Hace un par de años el Auditorio Nacional contrató al actor Miguel Rellán para que recordara al distinguido público, antes de los conciertos, que debían apagar sus móviles de sonido y de luz. Con una sutil ironía, pero con una cabreada firmeza, Rellán afeaba su conducta a unos espectadores que se suponía cultos y educados, ya que en la mayoría de conciertos sonaba un móvil, o varios incluso, en algún momento. Hasta tal punto había llegado la indignación de los responsables del Auditorio Nacional que acudieron a esta imaginativa advertencia que, al parecer, dio resultado. En lugar de los anodinos avisos por megafonía, la voz y el gesto de un actor podían ser más convincentes. Pero la plaga de los móviles en las salas de teatro y de conciertos, no digamos en los cines, se extiende como una mancha de aceite.

O mejor dicho, como una mancha de mala educación, falta de respeto por el trabajo de actores y músicos y fanatismo en el uso de los móviles. Con mucha razón el sociólogo y periodista norteamericano Nicholas Carr, autor de Superficiales. Cómo está cambiando Internet nuestras mentes, un libro imprescindible para comprender el fenómeno, llama tecnologías de la interrupción a los nuevos soportes. La última víctima conocida de estas tecnologías de la interrupción ha sido la actriz Lola Herrera en una reciente representación en Zaragoza del monólogo Cinco horas con Mario, de Miguel Delibes. La veterana y consagrada intérprete tuvo que interrumpir la función tras recriminar a una espectadora por el ruido de su móvil. “Apáguelo, por favor. Así no se puede trabajar”, exclamó la actriz.

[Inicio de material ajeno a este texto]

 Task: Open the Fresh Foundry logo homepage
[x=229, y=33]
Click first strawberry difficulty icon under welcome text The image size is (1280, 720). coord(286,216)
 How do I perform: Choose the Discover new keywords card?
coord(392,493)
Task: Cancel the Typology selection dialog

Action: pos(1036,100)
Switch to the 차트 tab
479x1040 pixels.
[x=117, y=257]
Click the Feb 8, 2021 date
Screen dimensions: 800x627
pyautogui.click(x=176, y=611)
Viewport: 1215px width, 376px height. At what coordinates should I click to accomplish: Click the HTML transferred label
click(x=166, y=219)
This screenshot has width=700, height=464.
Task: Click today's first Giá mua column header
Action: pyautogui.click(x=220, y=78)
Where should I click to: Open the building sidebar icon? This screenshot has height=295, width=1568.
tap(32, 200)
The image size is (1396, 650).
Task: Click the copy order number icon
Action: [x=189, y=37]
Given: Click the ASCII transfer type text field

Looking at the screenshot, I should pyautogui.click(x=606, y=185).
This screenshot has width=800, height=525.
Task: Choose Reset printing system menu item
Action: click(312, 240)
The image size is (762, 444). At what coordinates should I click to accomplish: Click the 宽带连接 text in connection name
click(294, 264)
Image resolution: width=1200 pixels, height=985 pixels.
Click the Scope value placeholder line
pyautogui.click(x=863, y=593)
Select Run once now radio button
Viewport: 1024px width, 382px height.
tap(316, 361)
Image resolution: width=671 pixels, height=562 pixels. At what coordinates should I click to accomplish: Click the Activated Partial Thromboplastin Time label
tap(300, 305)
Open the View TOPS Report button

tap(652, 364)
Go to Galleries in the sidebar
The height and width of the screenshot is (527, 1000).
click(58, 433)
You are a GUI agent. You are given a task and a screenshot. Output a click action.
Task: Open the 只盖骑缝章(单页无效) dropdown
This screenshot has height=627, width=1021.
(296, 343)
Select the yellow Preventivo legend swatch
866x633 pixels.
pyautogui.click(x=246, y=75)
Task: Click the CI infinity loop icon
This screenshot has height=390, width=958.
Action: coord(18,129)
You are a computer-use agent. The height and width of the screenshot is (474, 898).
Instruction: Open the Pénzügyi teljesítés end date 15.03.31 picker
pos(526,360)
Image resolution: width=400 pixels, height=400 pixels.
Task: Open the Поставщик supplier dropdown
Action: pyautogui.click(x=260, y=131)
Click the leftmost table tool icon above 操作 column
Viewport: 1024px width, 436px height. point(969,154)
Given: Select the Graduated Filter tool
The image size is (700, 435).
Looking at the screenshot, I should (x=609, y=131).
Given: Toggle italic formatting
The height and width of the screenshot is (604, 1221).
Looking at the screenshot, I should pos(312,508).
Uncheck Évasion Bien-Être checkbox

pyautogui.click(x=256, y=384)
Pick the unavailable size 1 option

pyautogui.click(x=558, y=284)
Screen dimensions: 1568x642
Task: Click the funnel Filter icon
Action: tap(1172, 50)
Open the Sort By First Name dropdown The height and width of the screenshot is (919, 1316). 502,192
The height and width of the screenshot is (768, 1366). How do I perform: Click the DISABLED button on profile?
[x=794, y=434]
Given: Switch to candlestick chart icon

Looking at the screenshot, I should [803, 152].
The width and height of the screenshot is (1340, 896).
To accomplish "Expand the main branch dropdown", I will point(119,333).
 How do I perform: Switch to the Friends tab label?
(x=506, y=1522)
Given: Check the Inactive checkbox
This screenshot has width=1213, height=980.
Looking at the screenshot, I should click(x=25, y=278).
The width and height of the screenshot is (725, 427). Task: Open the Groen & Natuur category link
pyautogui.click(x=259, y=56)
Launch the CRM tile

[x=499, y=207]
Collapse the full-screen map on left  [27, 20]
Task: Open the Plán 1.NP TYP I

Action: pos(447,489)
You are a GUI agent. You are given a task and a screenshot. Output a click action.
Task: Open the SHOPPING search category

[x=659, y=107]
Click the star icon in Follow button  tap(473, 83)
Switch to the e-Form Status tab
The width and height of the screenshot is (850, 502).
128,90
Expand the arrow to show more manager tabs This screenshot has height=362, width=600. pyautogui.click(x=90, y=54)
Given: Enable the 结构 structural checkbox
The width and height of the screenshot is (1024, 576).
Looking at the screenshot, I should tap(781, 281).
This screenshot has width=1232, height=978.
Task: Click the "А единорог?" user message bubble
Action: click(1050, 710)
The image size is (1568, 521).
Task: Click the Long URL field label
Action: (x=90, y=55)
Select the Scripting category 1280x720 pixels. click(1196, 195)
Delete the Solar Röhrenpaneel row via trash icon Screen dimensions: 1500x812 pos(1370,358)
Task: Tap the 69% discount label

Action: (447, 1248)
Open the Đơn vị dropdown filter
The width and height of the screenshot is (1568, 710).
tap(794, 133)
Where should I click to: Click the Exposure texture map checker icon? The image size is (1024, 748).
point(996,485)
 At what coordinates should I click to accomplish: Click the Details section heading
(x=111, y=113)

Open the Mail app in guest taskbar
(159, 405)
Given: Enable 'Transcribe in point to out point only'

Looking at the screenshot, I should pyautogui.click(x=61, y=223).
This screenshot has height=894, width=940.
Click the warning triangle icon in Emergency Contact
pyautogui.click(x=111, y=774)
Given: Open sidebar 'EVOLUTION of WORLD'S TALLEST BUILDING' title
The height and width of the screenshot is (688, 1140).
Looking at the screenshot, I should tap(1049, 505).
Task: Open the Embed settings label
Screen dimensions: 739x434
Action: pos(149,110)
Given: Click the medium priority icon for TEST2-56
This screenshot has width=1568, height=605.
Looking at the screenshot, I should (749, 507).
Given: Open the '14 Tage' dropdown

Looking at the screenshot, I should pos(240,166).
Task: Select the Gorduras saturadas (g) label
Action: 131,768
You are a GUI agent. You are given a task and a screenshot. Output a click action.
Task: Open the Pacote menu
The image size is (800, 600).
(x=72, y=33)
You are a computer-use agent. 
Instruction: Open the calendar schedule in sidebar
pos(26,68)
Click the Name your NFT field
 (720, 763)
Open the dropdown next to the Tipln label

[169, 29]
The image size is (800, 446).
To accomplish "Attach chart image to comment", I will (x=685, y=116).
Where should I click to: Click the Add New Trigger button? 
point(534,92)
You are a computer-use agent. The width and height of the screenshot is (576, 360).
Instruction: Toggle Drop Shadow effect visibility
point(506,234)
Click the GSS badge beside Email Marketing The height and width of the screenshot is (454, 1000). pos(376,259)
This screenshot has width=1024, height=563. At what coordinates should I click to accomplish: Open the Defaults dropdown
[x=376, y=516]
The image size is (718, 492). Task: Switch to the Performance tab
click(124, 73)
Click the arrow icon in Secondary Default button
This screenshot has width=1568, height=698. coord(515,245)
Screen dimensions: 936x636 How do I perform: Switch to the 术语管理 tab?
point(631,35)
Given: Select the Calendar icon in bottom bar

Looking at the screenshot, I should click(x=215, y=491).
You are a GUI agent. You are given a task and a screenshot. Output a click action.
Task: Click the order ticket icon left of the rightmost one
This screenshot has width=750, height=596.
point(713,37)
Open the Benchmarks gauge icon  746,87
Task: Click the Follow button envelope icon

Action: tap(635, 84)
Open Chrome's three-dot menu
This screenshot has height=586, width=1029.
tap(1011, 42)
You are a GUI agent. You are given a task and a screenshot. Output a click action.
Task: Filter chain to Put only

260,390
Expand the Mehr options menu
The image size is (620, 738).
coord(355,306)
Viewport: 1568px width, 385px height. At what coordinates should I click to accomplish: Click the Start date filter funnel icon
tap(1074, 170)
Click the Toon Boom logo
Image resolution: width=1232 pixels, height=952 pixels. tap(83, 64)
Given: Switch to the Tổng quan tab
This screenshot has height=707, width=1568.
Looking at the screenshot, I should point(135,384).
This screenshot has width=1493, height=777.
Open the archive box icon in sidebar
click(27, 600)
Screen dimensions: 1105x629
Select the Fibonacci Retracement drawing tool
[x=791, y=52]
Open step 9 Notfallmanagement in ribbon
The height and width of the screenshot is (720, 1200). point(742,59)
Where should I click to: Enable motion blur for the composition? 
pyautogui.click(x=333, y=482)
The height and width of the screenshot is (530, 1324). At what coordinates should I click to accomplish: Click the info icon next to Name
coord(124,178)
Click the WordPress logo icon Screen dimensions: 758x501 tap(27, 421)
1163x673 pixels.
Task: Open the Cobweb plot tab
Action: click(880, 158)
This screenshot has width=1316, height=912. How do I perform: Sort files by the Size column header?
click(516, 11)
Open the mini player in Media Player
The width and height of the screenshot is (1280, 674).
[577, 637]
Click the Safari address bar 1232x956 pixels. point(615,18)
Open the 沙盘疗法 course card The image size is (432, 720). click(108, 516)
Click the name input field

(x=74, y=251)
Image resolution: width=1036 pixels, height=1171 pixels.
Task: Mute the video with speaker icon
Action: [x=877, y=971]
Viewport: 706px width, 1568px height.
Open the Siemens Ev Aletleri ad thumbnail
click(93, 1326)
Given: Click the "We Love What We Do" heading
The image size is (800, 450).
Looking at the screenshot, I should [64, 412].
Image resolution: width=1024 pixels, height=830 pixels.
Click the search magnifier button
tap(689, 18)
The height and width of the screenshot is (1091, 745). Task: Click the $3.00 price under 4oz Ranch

No ha sido ni mucho menos el de Lola Herrera el único caso sonado y en fechas recientes actores de la talla de Juan Echanove o José Sacristán han denunciado también estas irrupciones de teléfonos móviles. Como tantos otros, han mostrado su asombro y su enfado con esa alienación que absorbe a multitud de personas, enfrascadas en una pantalla y cautivas de un individualismo feroz. ¿Han visto a esas parejas que en un restaurante pueden estar un largo rato sin hablar mientras cada uno tiene la mirada fija en su móvil? ¿Están esperando quizá ser llamados para apagar un incendio? ¿Tienen tal vez un familiar hospitalizado en estado grave? Pues no, en la inmensa mayoría de ocasiones se trata sólo de curiosear, de responder de forma compulsiva a esa falsa necesidad de inmediatez. Mucha gente ya apenas habla, ni observa a su alrededor, ni divaga, ni sueña… Se pierde de este modo el encanto de la cercanía o de la sorpresa, desaparece la magia de lo irrepetible. Lamentablemente pocas cosas van quedando que mantengan la fuerza del directo, de la proximidad, y una de ellas, sin lugar a dudas, es el teatro. Ahora bien, al paso que vamos ocurrirá con una función o un concierto lo que ya sucede en un estadio de fútbol donde muchos espectadores consultan en su móvil la jugada que acaban de ver en la realidad. Esperemos que los más negros presagios no se cumplan, pero vamos camino de que cuando un sabio señale la luna, millones de necios miren el dedo. No sabía Confucio hasta qué punto el mundo se iba a llenar de idiotas.